(Data extracted from a collection)
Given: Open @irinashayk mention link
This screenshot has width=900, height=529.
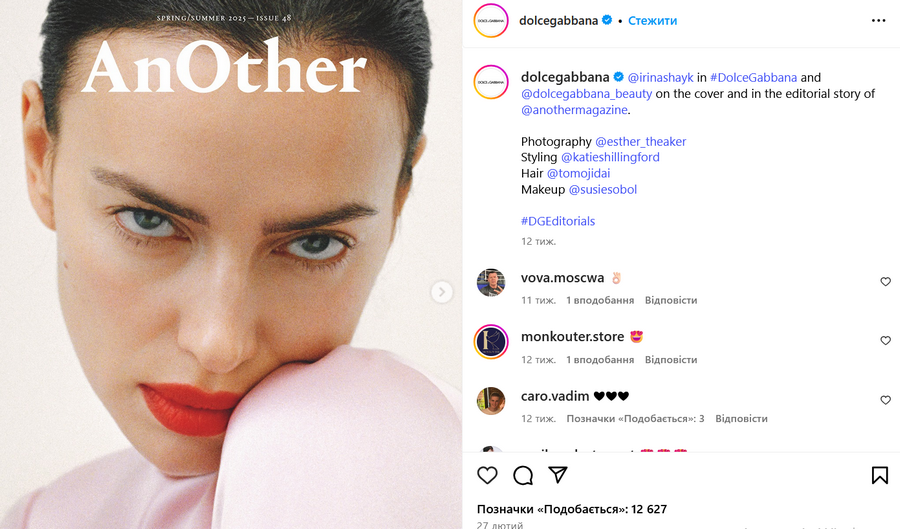Looking at the screenshot, I should (660, 77).

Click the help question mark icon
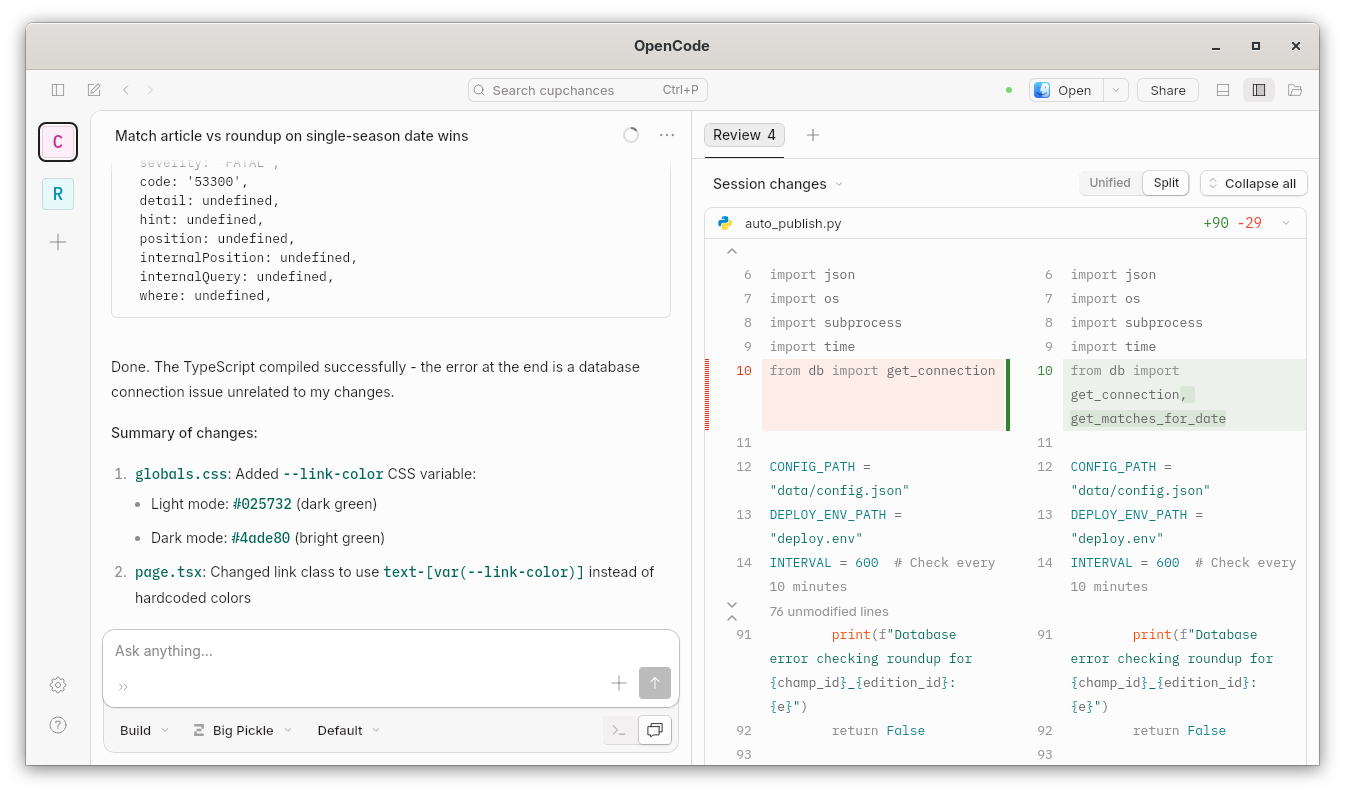(58, 725)
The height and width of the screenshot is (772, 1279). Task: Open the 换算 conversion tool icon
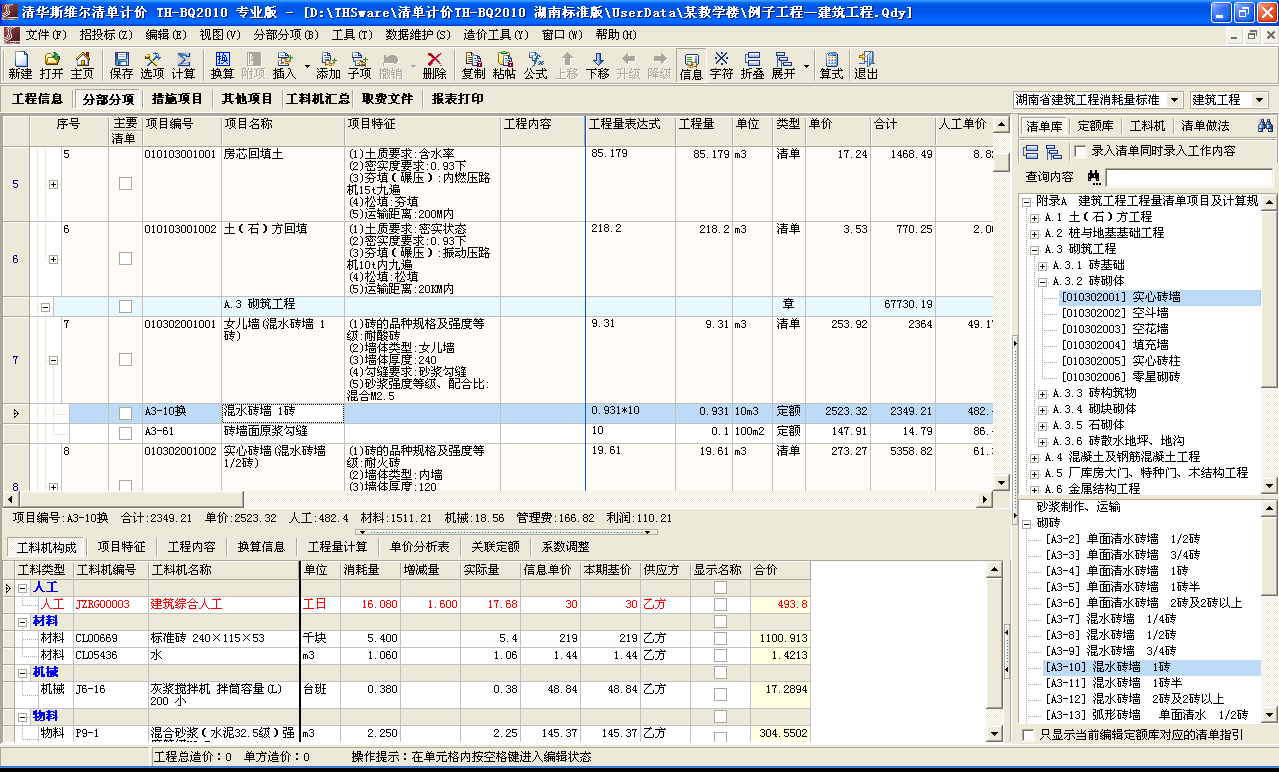pos(222,66)
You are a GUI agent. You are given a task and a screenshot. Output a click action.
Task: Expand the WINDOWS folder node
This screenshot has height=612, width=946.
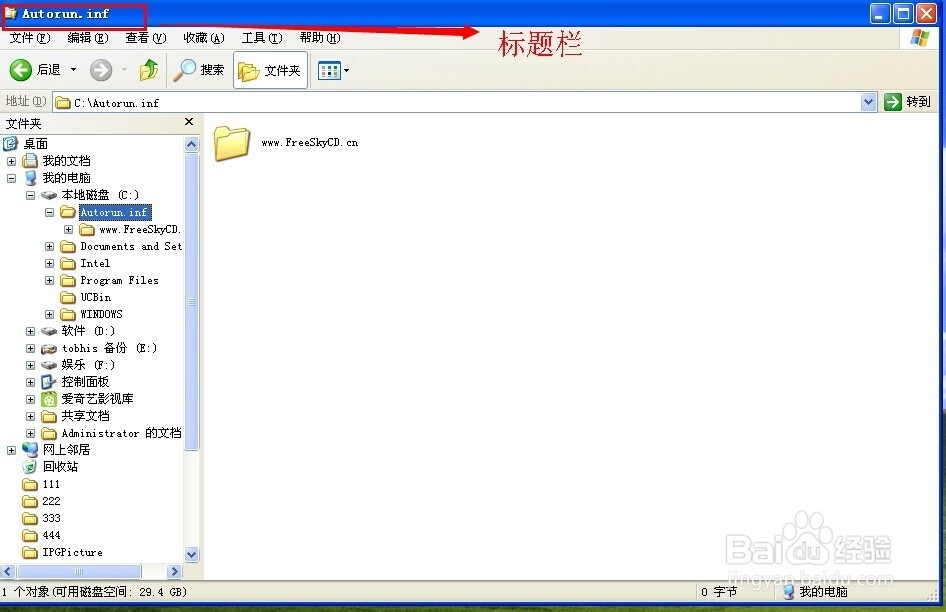50,314
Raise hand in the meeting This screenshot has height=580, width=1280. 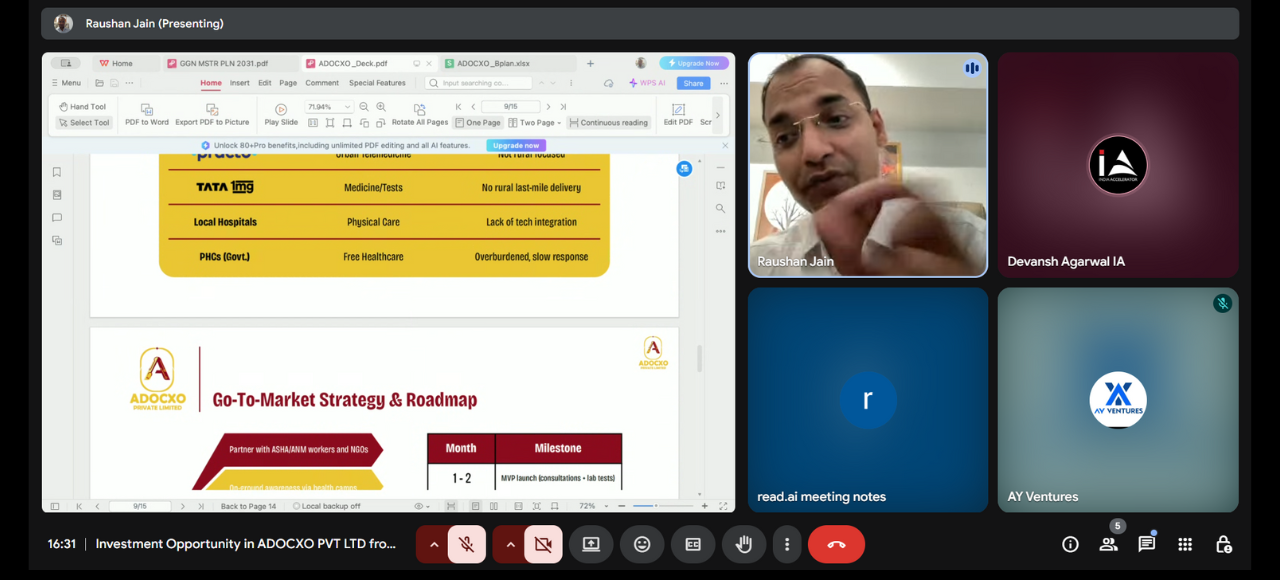744,544
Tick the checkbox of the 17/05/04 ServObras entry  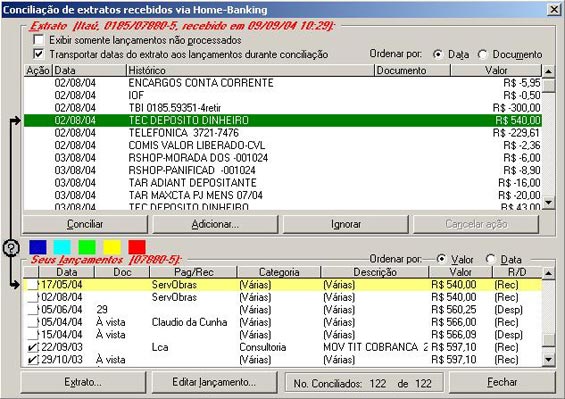33,285
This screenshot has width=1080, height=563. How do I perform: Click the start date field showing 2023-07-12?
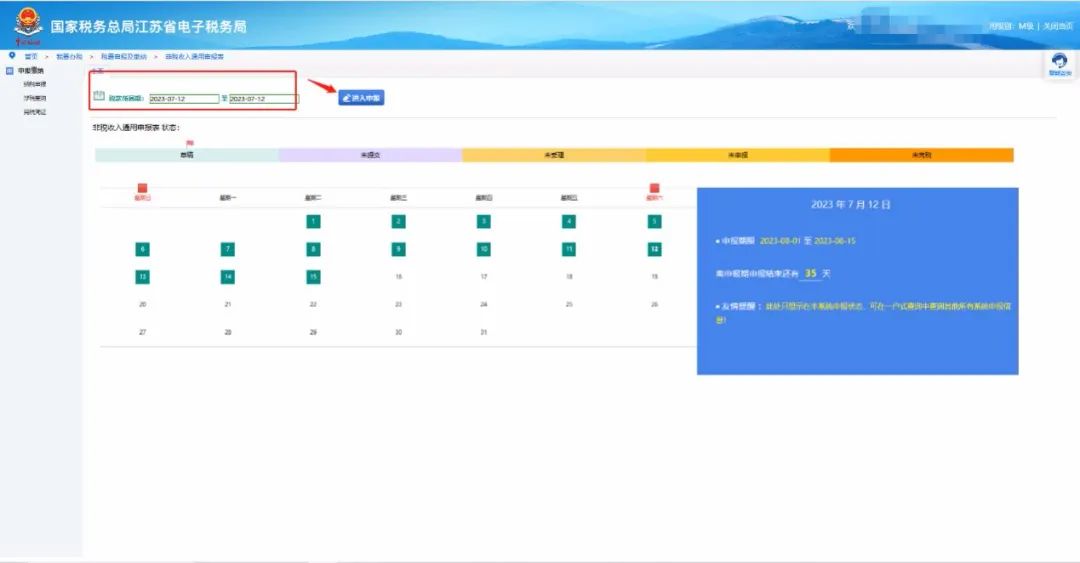183,99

Task brief: Extract only the lines from the line containing "This screenshot has width=1080, height=563." through the final line of the records; keep both ends and drop every picture.

Task output:
This screenshot has width=1080, height=563. How do I perform: Click the start date field showing 2023-07-12?
183,99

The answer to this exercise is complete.